Data supplied
┌────────

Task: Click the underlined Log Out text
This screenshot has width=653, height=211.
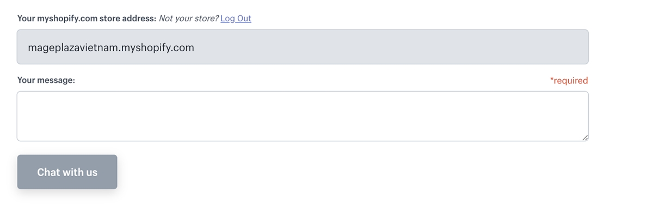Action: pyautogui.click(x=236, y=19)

└────────
┌────────

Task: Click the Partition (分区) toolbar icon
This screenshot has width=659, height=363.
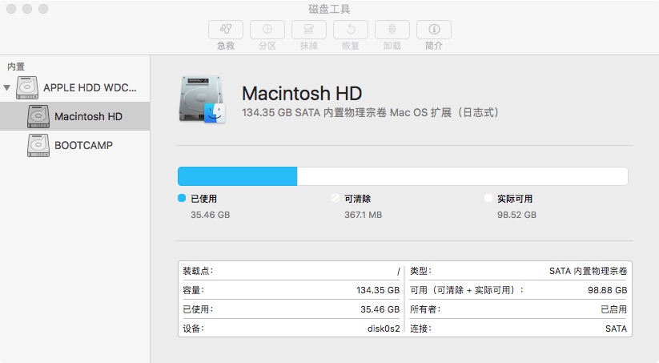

└────────

Instructions for the task
Scan the records above for the lines holding "Task: Click the Partition (分区) toolbar icon" and "This screenshot has width=659, height=363.". Transcribe those two and every line between them word for word, and no others.

Exercise response
Task: Click the Partition (分区) toolbar icon
This screenshot has width=659, height=363.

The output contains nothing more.